К тому времени арену затемнили, и свет был направлен только на нас. Мы с Борисом прошли весь длинный путь на корт под крики болельщиков с обеих сторон прохода.
Шум стоял оглушительный. Этот момент произвел на меня яркое впечатление своей эмоциональной насыщенностью. Именно так, подумал я, два боксера-тяжеловеса шествуют сквозь толпу, чтобы выйти на ринг для решающей схватки. Сверкали вспышки, люди напирали со всех сторон.
С самого начала Борис хорошо принимал мои подачи — этот фактор очень важен для него. Он сам подавал мощно и остро. Я знал, что вечер окажется долгим и трудным. Но я тоже мощно подавал, и если быстрый ковер корта идеально подходил для Бориса (вдобавок в Германии), то и меня он вполне устраивал.
Борис выиграл первый сет, взяв мою подачу. Чудом избежав всех опасностей, я выиграл следующие два сета, но только на тай-брейках. Бориса это, вероятно, расстроило: хоть я и не взял ни одной его подачи, а он взял мою, тем не менее он проигрывал по сетам 1:2.
С другой стороны, мое преимущество по сетам не имело решающего значения. «Смогу ли я все же взять его подачу? — думал я. — Вдруг мне перестанет везти на тай-брейках?» В четвертом сете я удачно использовал несколько выгодных моментов и уже чувствовал — вот она, победа, у меня в кармане! Я хорошо принимал подачи Бориса и удачно разводил мячи по углам корта. Но Борис не сдавался и продолжал упорно держать свою подачу на всем пути к тай-брейку в четвертом сете. А когда он выиграл его и сделал неизбежным пятый сет, стадион взорвался как вулкан, извергая низкий гортанный рев: «Бо-рис, Бо-рис, Бо-рис!..»

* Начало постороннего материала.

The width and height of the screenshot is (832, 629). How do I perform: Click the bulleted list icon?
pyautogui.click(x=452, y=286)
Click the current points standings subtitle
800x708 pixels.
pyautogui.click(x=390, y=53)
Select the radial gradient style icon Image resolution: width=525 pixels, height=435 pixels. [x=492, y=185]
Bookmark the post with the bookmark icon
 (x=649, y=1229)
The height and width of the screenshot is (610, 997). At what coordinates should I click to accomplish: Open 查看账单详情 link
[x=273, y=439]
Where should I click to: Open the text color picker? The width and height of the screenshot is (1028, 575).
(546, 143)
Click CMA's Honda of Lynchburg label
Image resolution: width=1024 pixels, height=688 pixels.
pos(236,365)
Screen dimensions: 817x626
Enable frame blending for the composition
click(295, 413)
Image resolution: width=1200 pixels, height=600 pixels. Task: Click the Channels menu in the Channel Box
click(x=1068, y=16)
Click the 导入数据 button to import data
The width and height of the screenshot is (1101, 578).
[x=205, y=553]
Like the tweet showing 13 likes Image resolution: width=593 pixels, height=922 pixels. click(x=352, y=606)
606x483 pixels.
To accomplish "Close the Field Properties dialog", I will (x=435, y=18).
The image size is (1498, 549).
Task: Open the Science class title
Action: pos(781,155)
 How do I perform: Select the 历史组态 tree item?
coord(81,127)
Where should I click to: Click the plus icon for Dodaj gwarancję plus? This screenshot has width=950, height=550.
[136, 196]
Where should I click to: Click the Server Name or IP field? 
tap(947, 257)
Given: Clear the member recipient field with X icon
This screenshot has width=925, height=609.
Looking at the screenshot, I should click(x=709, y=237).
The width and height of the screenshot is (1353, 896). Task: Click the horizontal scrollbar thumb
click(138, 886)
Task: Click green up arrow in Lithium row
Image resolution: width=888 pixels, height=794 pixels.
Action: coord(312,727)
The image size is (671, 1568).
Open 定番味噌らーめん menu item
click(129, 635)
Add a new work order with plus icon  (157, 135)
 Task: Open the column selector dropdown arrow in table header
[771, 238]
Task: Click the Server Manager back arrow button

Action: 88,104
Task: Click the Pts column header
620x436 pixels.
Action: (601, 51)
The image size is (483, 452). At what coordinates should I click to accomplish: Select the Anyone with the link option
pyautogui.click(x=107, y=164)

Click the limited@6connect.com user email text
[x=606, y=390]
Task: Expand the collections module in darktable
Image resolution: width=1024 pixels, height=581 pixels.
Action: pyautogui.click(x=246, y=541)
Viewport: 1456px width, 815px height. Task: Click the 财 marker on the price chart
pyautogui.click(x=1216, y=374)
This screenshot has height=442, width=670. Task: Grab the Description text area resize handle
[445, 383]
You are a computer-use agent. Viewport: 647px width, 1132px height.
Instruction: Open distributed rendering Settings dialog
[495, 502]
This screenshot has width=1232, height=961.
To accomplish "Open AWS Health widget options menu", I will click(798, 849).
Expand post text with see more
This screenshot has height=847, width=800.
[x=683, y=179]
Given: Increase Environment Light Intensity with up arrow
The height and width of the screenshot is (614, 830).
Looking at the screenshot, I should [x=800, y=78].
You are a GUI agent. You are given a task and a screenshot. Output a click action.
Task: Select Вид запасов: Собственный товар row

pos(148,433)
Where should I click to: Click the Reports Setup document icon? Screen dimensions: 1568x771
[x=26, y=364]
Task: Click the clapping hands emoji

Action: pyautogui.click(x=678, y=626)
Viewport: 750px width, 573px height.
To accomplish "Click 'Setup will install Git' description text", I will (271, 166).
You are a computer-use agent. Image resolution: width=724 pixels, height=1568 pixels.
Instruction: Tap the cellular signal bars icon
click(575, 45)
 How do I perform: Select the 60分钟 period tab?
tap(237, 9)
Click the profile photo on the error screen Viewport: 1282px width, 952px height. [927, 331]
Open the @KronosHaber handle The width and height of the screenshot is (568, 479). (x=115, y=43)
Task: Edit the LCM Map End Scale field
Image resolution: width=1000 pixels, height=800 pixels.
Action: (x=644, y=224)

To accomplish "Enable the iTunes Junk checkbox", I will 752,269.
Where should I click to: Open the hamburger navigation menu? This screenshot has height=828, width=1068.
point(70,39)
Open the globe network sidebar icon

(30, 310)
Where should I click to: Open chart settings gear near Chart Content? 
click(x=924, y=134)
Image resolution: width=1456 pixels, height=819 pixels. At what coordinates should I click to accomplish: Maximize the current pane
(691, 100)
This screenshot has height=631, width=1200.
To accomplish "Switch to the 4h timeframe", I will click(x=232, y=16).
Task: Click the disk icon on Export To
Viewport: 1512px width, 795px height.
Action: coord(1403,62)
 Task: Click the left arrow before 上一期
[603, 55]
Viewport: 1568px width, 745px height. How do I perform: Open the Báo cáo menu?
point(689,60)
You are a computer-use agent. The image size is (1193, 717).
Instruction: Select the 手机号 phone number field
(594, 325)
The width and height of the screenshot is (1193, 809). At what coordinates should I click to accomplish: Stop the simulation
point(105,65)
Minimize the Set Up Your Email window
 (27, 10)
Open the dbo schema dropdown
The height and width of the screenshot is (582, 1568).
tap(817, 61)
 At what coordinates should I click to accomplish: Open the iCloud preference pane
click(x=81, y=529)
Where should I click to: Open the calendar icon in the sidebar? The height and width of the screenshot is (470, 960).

В пятом, решающем, сете ситуация теоретически была мне ясна. Я должен наконец выиграть его подачу — всего одну! При счете 4:4 удача улыбнулась мне — я заработал брейк-пойнт. Затем Борис сильно подал мне под левую руку, но я легко принял его подачу длинным ударом по линии — победный удар и мой первый брейк. Насколько это окрылило меня, настолько подавило Бориса. Когда я получил матчбол в следующем гейме, мы разыгрывали очко так же долго, как с Андре в памятном финале Открытого чемпионата США 1995 г. Но вот Борис ошибся при ударе слева, и все — как тогда — было кончено.